By Kara Herlihy
Representatives from the Vermont Agency of Transportation have apologized to town officials in Moretown for not properly notifying the town about the potential shipment of approximately 33,000 tons of contaminated soil to the landfill.
Select board assistant Cheryl Brown told select board members that following news of ANR's review of the Environmental Protection Agency's plan to ship the hazardous waste to MLI, she contacted ANR.
MLI was slated to receive the dioxin-contaminated soil from a superfund
site in Massachusetts early last week; the state balked at the EPA's
determination that the soil was not considered "hazardous waste,"
because the concentration level of the hazardous material, dioxin, was
not high enough to deem the soil "hazardous waste."
Brown said that ANR is required to notify the landfill host town and copy the municipality on all correspondence as a part of the Act 250 permit.
ANR representatives called their failure to notify the select board a "mix-up" and that the case happened very quickly and apologized for failing to notify the town's select board beforehand, according to Brown.
"The landfill cannot take hazardous waste; it's against the Act 250 permit," she continued.
Moretown resident Ben Sanders was present during the public comment period to suggest that the town officials should join in an effort to forge a connection between the state and the individual towns to "make sure the town has an opportunity for public hearings and that the town and public have an opportunity to express concerns and ask questions," he said.

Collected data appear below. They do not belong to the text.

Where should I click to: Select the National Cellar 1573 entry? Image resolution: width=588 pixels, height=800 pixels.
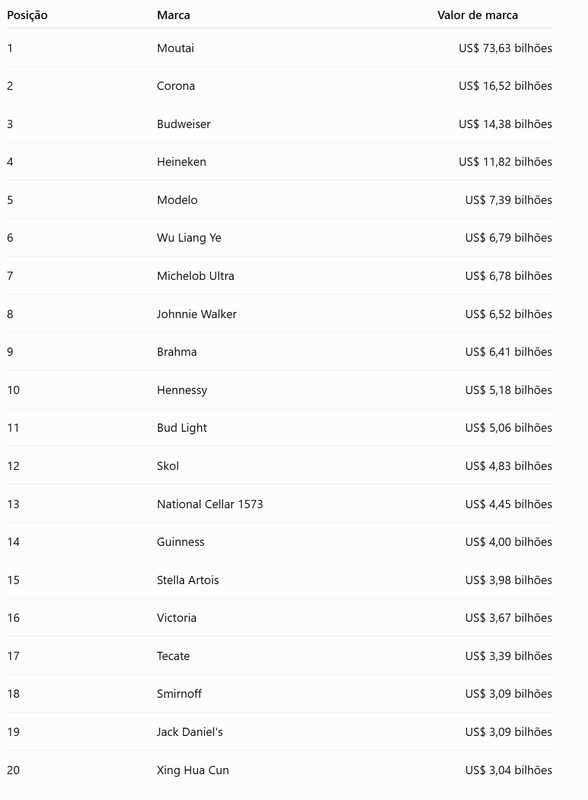tap(210, 504)
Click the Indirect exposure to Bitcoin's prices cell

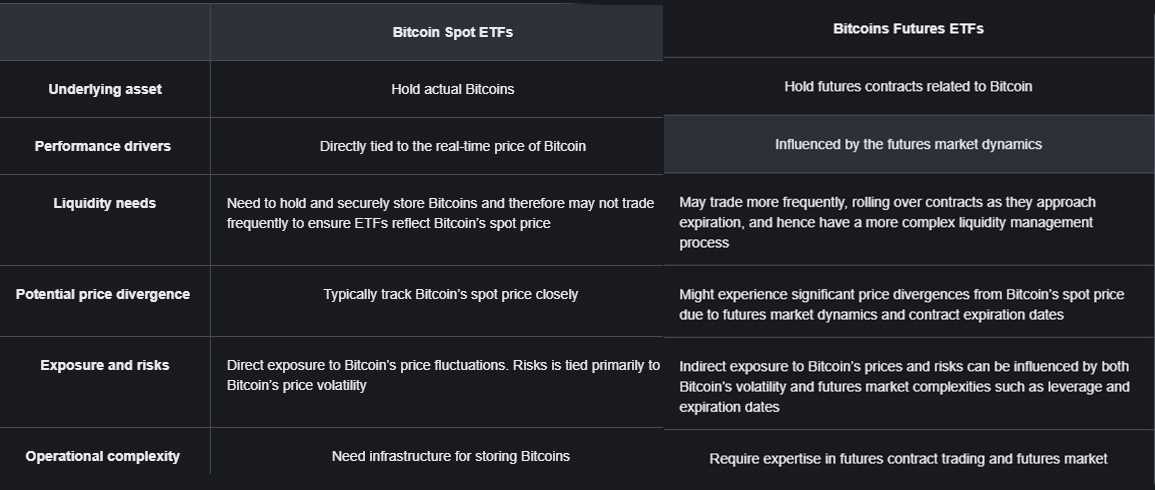[904, 386]
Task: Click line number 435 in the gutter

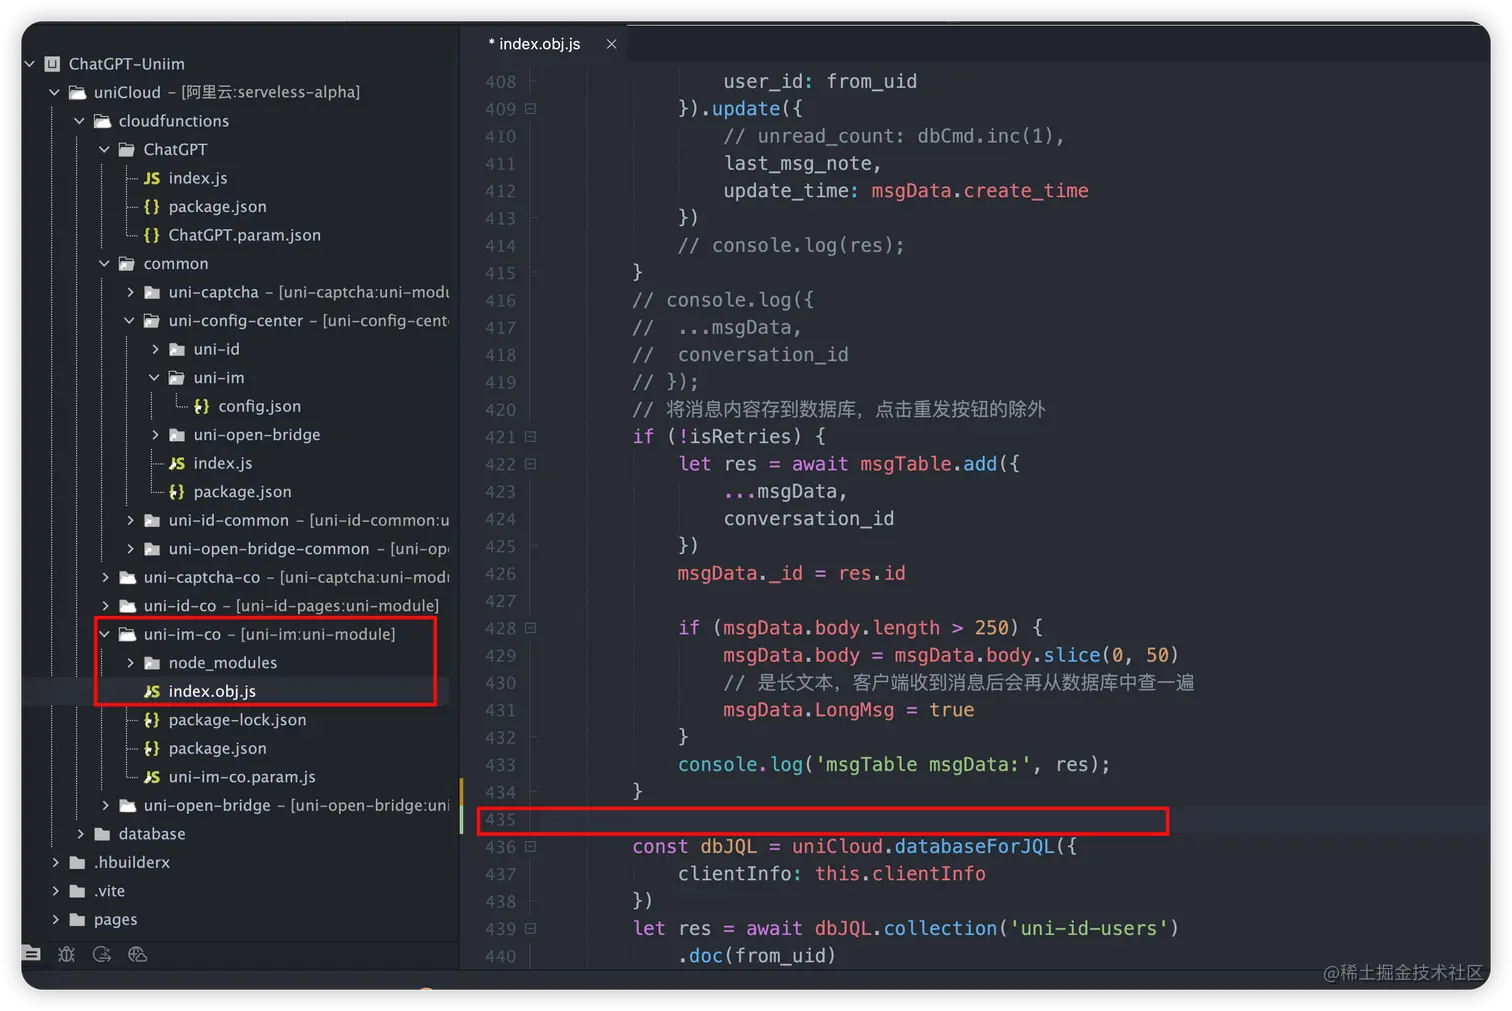Action: [500, 819]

"Had it not been for a reporter at the Free Press, no one would have known about this; luckily we had a sharp person at ANR who asked the right questions and made a wise decision or it all could have happened without knowing about it," Sanders continued.
Select board member John Hoogenboom said that he "has faith in the ANR; obviously they had difficulty getting information, but I can't imagine that they would just rubber stamp something like this."

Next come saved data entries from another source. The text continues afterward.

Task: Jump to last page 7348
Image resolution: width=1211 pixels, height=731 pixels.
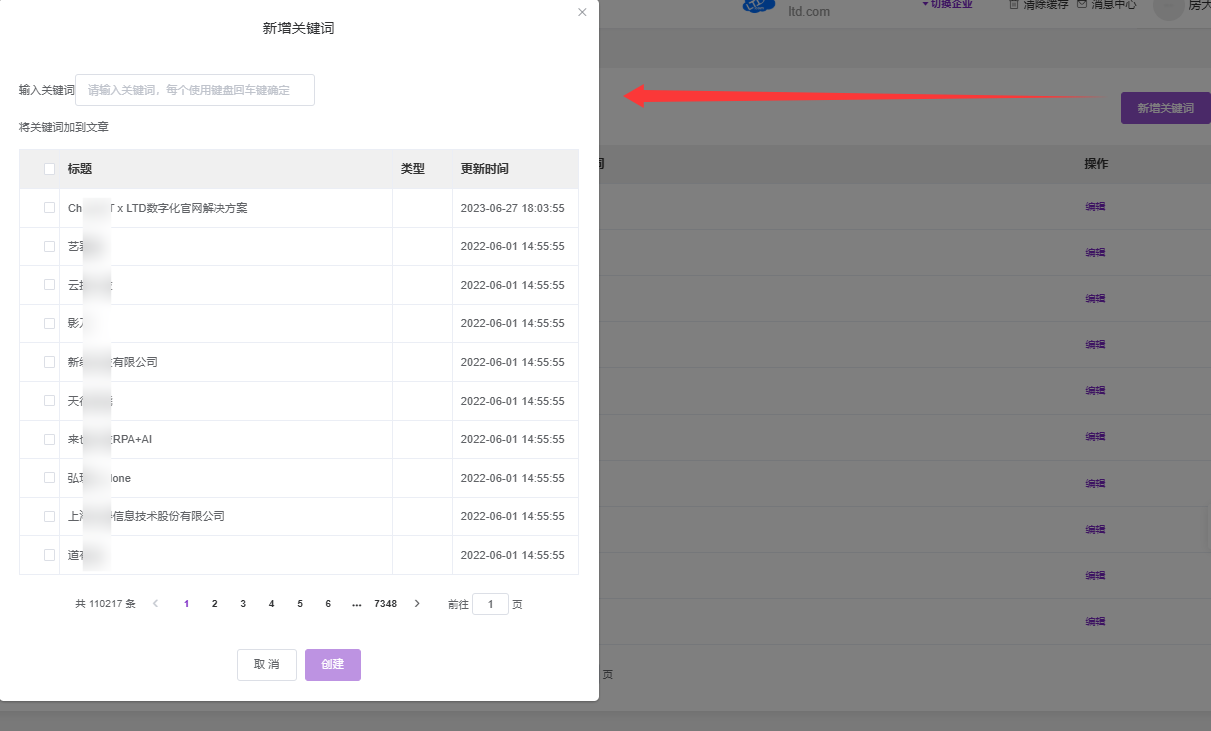Action: click(385, 604)
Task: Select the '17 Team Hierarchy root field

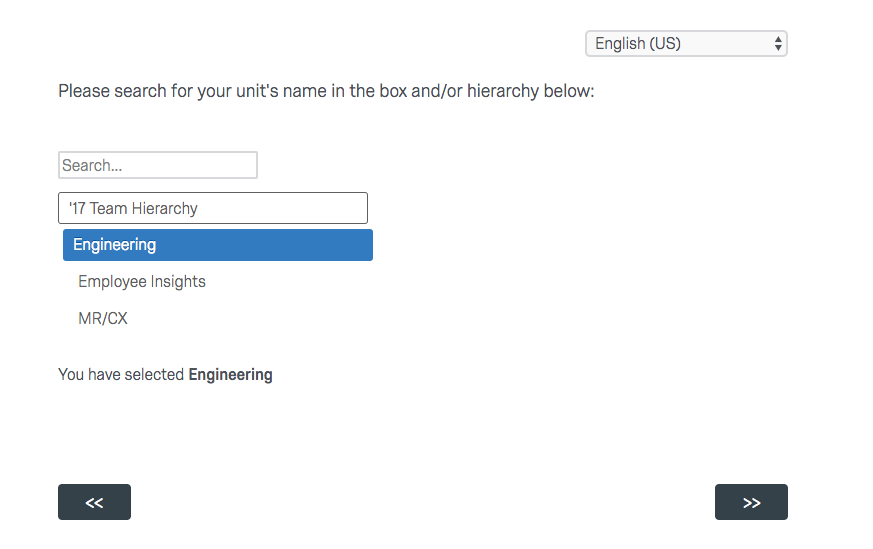Action: [x=212, y=208]
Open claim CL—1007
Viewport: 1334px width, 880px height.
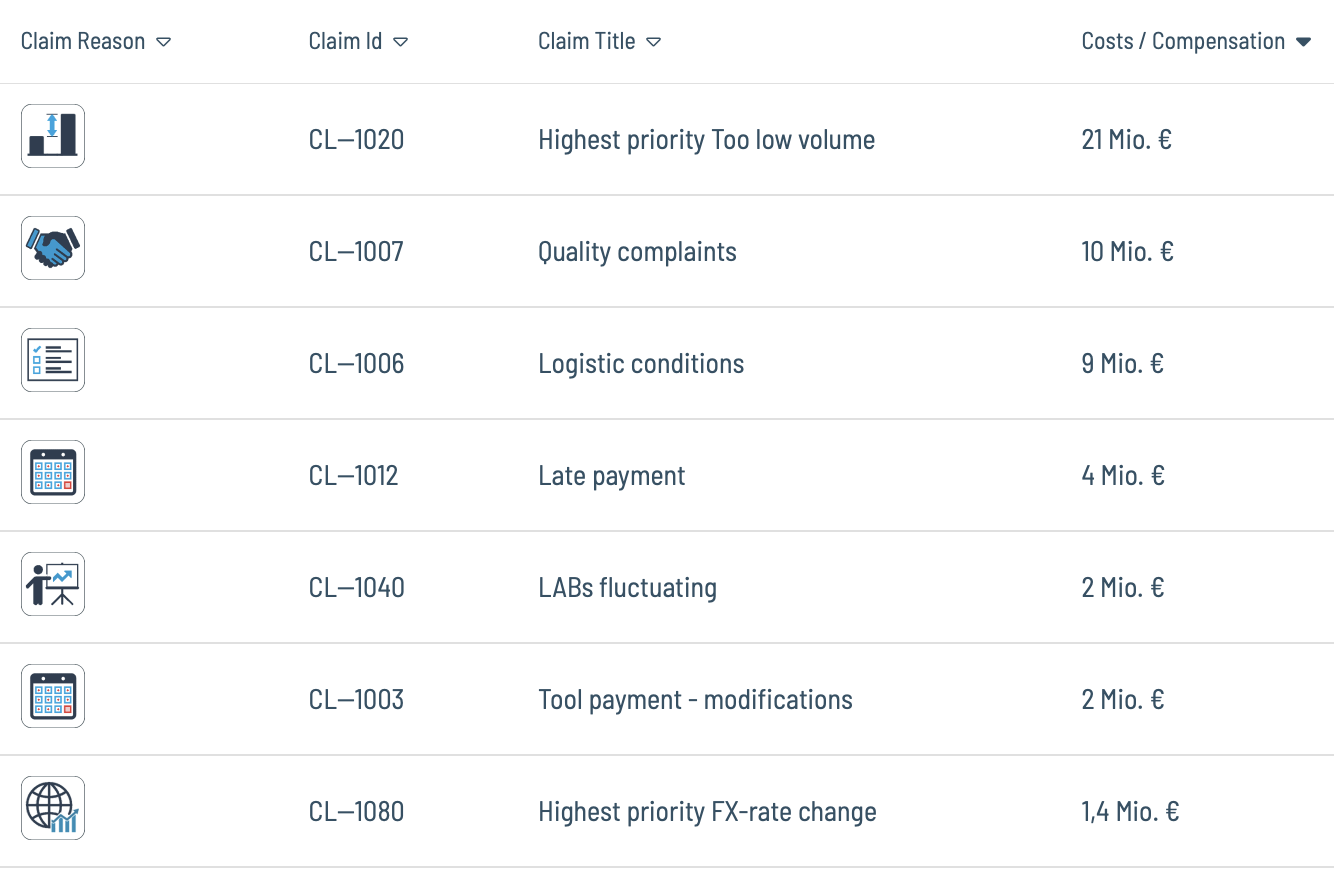point(356,251)
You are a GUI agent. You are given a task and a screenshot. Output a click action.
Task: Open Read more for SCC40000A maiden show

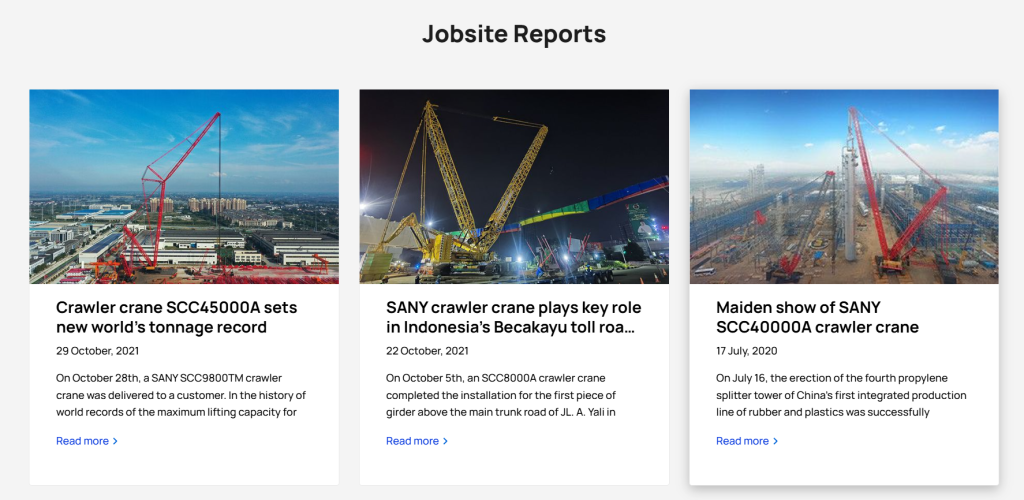pos(742,441)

Sanders said he wanted to ensure that the "local and state process include notification of neighbors, town select board and anyone else that needed to know."

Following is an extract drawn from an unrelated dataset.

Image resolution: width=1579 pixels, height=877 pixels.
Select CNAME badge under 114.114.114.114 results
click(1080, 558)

Brown said that the host town agreement between with the landfill is due to expire in August of 2011 and it is "time to start working on it again."
Sanders continued, "To truck from a Massachusetts superfund site to Vermont is incredible that they'd even try to do that; hopefully, we won't even see something like this come our way."
In May 2009, the EPA ordered a reassessment of the chemical and its potential human health risks by completing a draft of Preliminary Remediation Goals (PRGs).
According to the EPA, PRG's "serve as a target to use during the initial development, analysis and selection of cleanup alternatives. These goals should both be protective of human health and the environment and comply with all applicable relevant and appropriate regulations."
The EPA began taking public comments on the issue via their website on January 7 but extended the deadline to April 2010 to allow additional time for consideration.